Even so, transcatheter patients had lower 1-year mortality (23% vs. 36%; P = .001) and fewer heart failure rehospitalizations (32% vs. 49%, P less than .0001). Transcatheter repair was associated with greater survival and freedom from heart failure rehospitalization (HR, 0.60; 95% CI, 0.46-0.79; P = .003), which remained significant after adjusting for sex, New York Heart Association functional class, right ventricular dysfunction, and atrial fibrillation (HR, 0.39; 95% CI, 0.26-0.59; P less than .0001), and after further adjustment for mitral regurgitation and pacemaker/defibrillator placement (HR, 0.35; 95% CI, 0.23-0.54; P less than .0001). Subgroup analyses based on mitral regurgitation severity, pulmonary artery pressure, and other factors all favored repair.

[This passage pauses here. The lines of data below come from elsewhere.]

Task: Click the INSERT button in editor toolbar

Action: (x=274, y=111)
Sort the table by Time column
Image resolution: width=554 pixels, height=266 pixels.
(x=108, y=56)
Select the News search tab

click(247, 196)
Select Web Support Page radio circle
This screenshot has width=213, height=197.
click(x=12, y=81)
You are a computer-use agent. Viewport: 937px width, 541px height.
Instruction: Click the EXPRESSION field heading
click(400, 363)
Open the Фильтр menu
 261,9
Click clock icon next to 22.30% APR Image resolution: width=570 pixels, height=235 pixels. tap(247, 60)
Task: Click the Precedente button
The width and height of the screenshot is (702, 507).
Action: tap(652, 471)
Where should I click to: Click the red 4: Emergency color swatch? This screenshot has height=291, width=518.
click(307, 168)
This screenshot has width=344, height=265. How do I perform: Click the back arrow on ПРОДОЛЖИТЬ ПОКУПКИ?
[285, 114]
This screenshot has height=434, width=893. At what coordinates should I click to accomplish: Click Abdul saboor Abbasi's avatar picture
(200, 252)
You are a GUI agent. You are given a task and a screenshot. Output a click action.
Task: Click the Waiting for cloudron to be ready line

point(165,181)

“This is an important set of data to show that, indeed, fixing the tricuspid valve does lead to better outcomes, and perhaps we can do that with a transcatheter approach,” said Robert Bonow, MD, a professor of cardiology at Northwestern University, Chicago, after hearing the presentation.



The fact that transcatheter patients were sicker when they were treated is reassuring, added moderator Ajay Kirtane, MD, an interventional cardiologist and associate professor of medicine at Columbia University, New York.

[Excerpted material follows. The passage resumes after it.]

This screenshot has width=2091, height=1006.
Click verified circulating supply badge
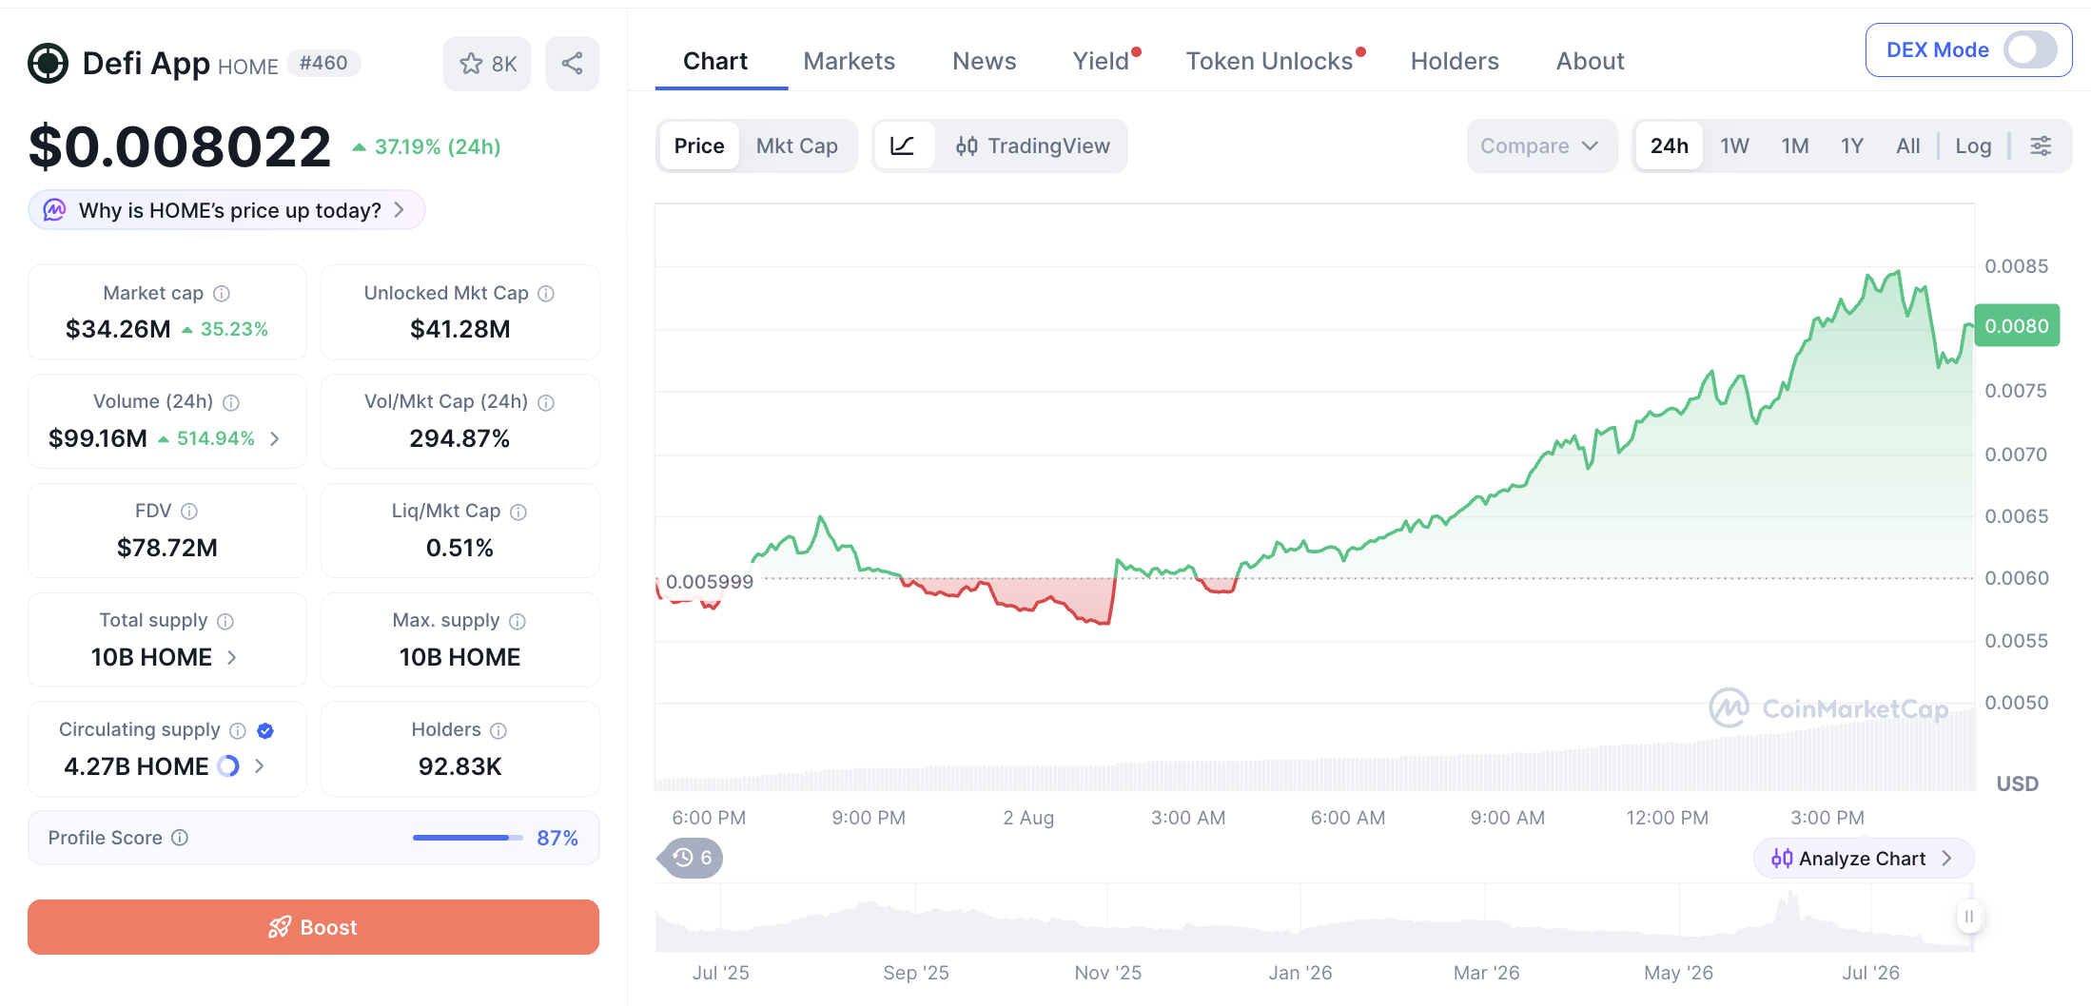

The success rate for the procedure, which was to be alive at the end of it, with the device successfully implanted, the delivery system retrieved, and residual tricuspid regurgitation (TR) less than 3+, was 86%, and 85% of patients were treated with MitraClip, most with two or three clips. Outcomes were similar, but not worse, than medical management when TR wasn’t significantly reduced.

Operators were highly experienced, there were no emergent conversions to surgery, and patients tolerated the approach “pretty well,” Dr. Taramasso said. The lesson is that “we should really try to reduce TR, but just a little bit is not enough.” Overall, “we probably need better devices and better patient selection. With the data we are collecting, we’ll be able soon to known when late is too late, which patients should not be treated,” he said.

The study didn’t address postprocedure medications, but it’s been noted in the registry that medication use generally declines after a few months. Subjects tended to be aged in their mid-70s, and there were slightly more women than men.

The results were published online concurrently with Dr. Taramasso’s report in the Journal of the American College of Cardiology.

No company funding was reported. Dr. Taramasso is a consultant for Abbott Vascular, Boston Scientific, 4TECH, and CoreMedic; and has received speaker fees from Edwards Lifesciences.